Sunday, August 12, 2018

Who Joins White Supremacist/Alt-Right Groups


Today is the anniversary of the Alt-Right and White Supremacists assault on Charlottesville, a city that I and countless University of Virginia hold dear.  Ironically, given last year's violence, Charlottesville is perhaps Virginia's most progressive city - it voted heavily for Clinton in 2016 and Democrat Ralph Northam got roughly 85% of the vote in 2017 - and, thus, represents what the far right hates most: education, knowledge, tolerance and non-discrimination. While frictions erupted last night in Charlottesville, today's main gathering of haters will take place in Washington, DC, near the White House - a fitting location given Trump's refusal to condemn the white supremacists who violated Charlottesville last year and killed a counter-protester.  A piece in Newsweek looks at who joins the Alt-Right and by extension, makes up much of Trump's hardcore base.  Here are excerpts:
A new University of Virginia study found that white nationalists are likely to be low-income, divorced, uneducated and unemployed.

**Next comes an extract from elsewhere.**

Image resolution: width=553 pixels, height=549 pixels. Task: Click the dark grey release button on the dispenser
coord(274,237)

One year after the Unite the Right marches in Charlottesville, Virginia that led to the death of 32-year-old Heather Heyer and dozens of serious injuries, scholars at the nearby university analyzed the demographics of potential alt-right members in hopes of discovering what makes certain Americans susceptible to joining white nationalist movements.  
Researchers at UVA’s Institute for Family Studies studied responses to 2016 American National Election Survey, and singled out respondents who had a strong sense of white identity, a belief in the importance of white solidarity and a sense of white victimization.

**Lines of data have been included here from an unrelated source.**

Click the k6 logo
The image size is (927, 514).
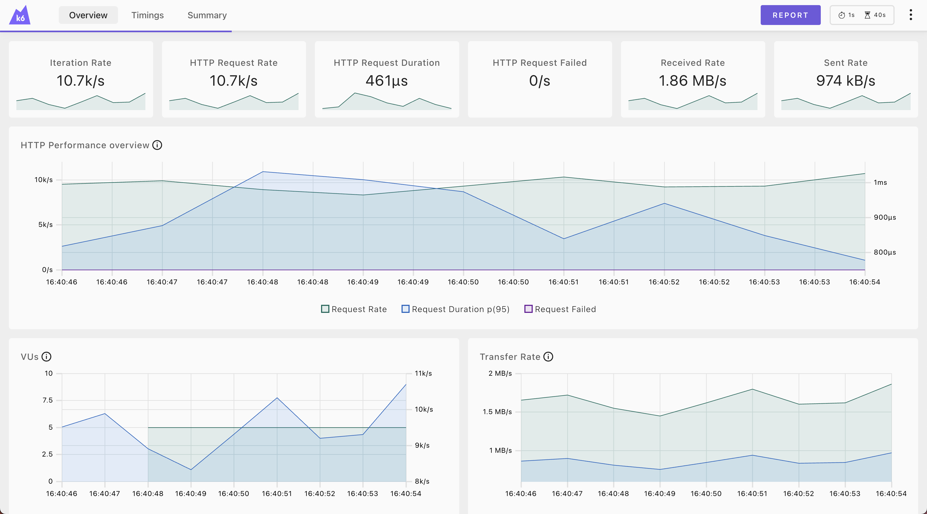click(20, 16)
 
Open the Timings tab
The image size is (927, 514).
click(147, 15)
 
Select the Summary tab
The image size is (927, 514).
click(207, 15)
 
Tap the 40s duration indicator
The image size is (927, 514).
click(875, 15)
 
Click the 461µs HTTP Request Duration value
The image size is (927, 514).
click(387, 81)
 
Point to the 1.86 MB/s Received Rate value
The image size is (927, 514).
click(692, 81)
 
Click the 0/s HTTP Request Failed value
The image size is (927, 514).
click(539, 81)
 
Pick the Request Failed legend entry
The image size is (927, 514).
click(560, 309)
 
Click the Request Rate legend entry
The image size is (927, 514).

The group found that unemployed white Americans without a college degree and with an annual income between $0 and $29,000 were more likely to agree with the principles of the white nationalist movement. These respondents were also much more likely to be divorced than married or never married. Religious beliefs, gender and age had little impact on whether a white American was held supremacist beliefs or not, the study found. “Divorce does seem to increase the likelihood a respondent will believe whites suffer discrimination and the likelihood that a white person will agree with all three of the basic premises of white identity politics,” wrote George Hawley, an assistant professor of Political Science at the University of Alabama, in the studies findings.
A July Anti-Defamation League study also found a clear link between misogyny and white supremacy. “Misogyny has the potential to act as a gateway into the white supremacist world,” said report author Jessica Reaves, an expert at ADL’s Center on Extremism. “The hatred and resentment of women voiced by groups like involuntary celibates and Men’s Rights Activists is disturbingly similar to white supremacists’ hatred of minorities. And some white supremacists, especially those on the alt-right, use the same degrading, violent anti-woman rhetoric we hear coming from misogynist groups.”
“Pundits and scholars have spent the last several years debating whether racism or economic anxiety is the main catalyst for right-wing populism and white racial identity politics,” wrote Hawley. “It turns out that economic variables are some of the stronger determinants of white attitudes on racial questions. Higher incomes are associated with lower levels of white racial identity, racial solidarity, and feelings of discrimination.


I doubt many of my country club/yacht club Republican "friends" would associate with these people socially, but they voted with them and sadly, seemingly subscribe to the same ugly racism.  My late mother always told us as children that we'd be known by the company we kept.  My Republican "friends" have said a lot about themselves given the politically kindred spirits and it's not something positive.